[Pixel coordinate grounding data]
=== Section Start ===

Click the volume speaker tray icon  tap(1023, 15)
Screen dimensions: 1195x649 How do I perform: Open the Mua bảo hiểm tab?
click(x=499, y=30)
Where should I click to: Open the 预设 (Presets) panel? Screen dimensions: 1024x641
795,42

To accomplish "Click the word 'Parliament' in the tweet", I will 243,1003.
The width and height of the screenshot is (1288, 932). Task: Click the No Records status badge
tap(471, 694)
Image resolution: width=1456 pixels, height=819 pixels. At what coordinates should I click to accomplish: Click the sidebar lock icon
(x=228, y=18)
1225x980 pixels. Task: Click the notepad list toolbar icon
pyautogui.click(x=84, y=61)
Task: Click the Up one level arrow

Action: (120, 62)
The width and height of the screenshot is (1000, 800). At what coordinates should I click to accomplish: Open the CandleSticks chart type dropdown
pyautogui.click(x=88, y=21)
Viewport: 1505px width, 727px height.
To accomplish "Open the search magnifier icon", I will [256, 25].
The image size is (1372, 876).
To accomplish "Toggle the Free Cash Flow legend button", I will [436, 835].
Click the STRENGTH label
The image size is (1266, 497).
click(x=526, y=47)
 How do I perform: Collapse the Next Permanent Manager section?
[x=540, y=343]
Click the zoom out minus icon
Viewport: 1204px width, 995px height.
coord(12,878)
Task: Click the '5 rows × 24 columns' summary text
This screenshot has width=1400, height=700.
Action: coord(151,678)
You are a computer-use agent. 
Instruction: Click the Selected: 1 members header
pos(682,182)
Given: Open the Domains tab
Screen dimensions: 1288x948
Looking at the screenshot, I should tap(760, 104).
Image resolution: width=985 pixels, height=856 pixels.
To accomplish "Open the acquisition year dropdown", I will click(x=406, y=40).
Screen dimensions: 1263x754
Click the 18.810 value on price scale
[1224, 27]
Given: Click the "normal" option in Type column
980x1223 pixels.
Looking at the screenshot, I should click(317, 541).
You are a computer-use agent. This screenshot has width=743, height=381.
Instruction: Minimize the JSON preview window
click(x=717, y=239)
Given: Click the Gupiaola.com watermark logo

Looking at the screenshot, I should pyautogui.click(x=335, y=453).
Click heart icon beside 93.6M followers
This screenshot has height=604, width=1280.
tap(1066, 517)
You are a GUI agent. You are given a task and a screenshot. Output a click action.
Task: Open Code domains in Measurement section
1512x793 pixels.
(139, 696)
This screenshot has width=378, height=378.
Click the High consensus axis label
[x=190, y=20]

=== Section End ===

- _ASSIGNMENT_: Would you repeat, exactly and with nothing added, every line from the line containing "Click the 18.810 value on price scale" through the last line of the records above?

- _RESPONSE AREA_:
Click the 18.810 value on price scale
[1224, 27]
Given: Click the "normal" option in Type column
980x1223 pixels.
Looking at the screenshot, I should click(317, 541).
You are a computer-use agent. This screenshot has width=743, height=381.
Instruction: Minimize the JSON preview window
click(x=717, y=239)
Given: Click the Gupiaola.com watermark logo

Looking at the screenshot, I should pyautogui.click(x=335, y=453).
Click heart icon beside 93.6M followers
This screenshot has height=604, width=1280.
tap(1066, 517)
You are a GUI agent. You are given a task and a screenshot. Output a click action.
Task: Open Code domains in Measurement section
1512x793 pixels.
(139, 696)
This screenshot has width=378, height=378.
Click the High consensus axis label
[x=190, y=20]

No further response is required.